挑战练习: 把下面全部记录中的“screenshot”换成“screen image”，其余内容一律不变，重新写出这些记录。答案中不要包含图片。

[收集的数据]
::::
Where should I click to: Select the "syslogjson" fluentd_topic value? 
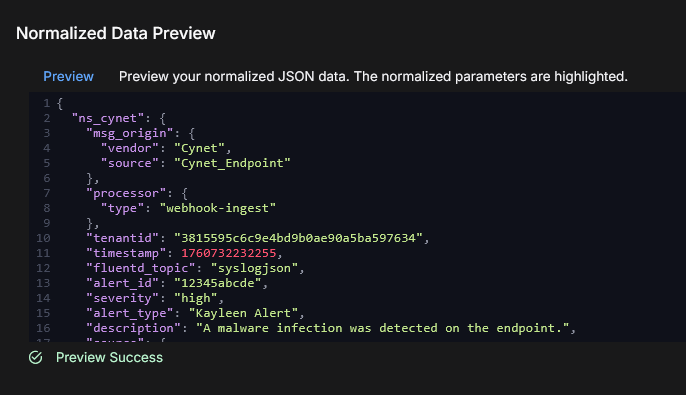254,268
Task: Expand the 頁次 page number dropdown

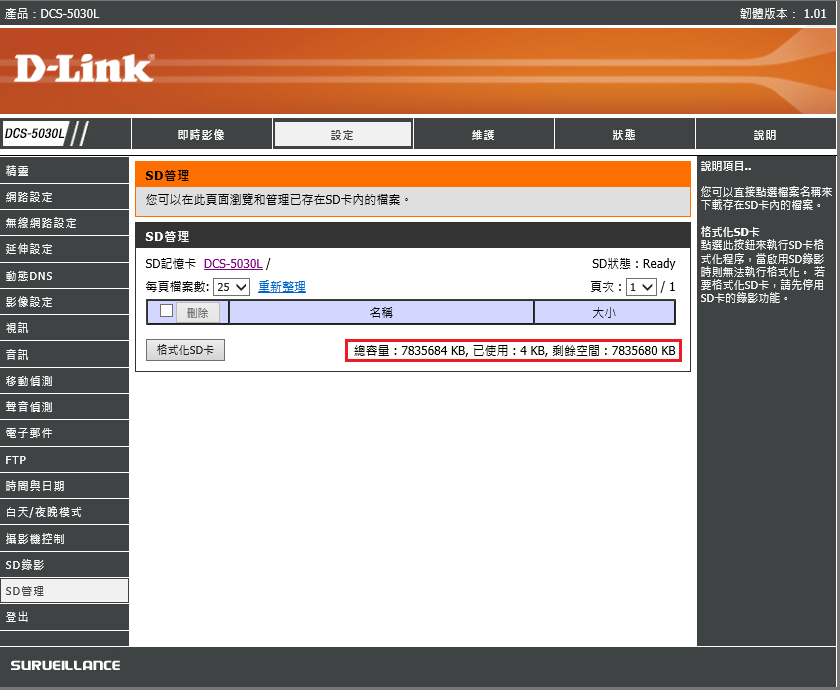Action: pyautogui.click(x=641, y=287)
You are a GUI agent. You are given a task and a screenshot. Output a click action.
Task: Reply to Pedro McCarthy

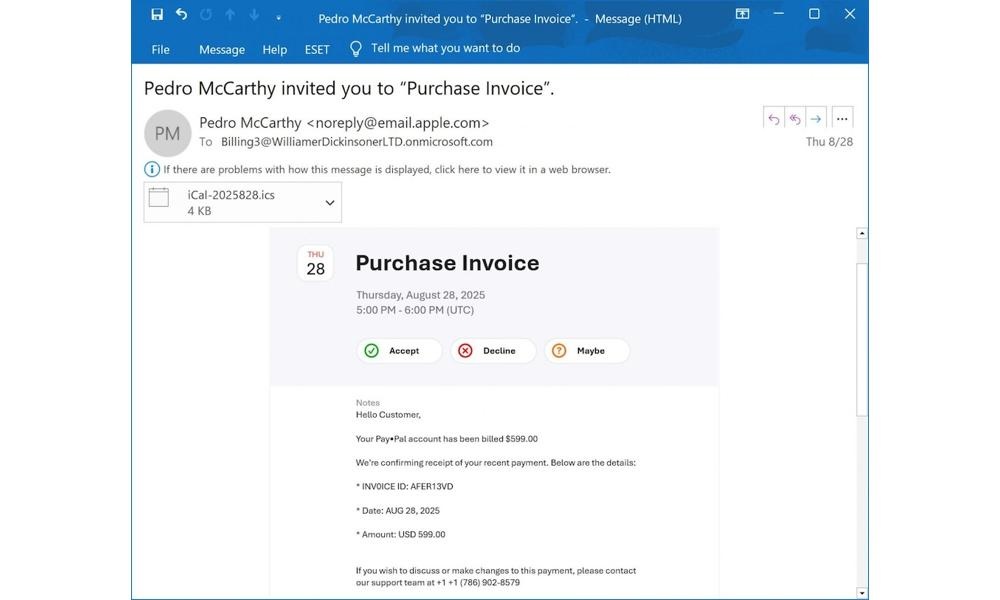click(x=773, y=118)
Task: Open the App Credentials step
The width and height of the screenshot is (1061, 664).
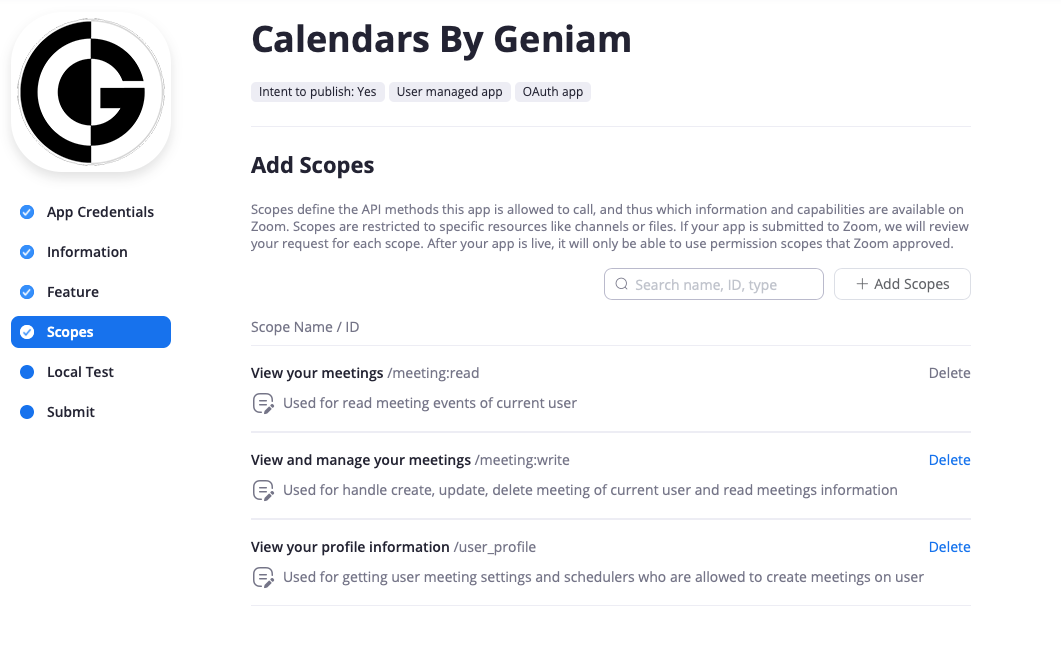Action: coord(100,212)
::::
本题结果:
Where should I click to: Select the "syslogjson" fluentd_topic value? 
254,268
Task: Expand the 頁次 page number dropdown

Action: pyautogui.click(x=641, y=287)
You are a GUI agent. You are given a task and a screen image. Output a click action.
Task: Reply to Pedro McCarthy

click(x=773, y=118)
Task: Open the App Credentials step
The width and height of the screen image is (1061, 664).
Action: coord(100,212)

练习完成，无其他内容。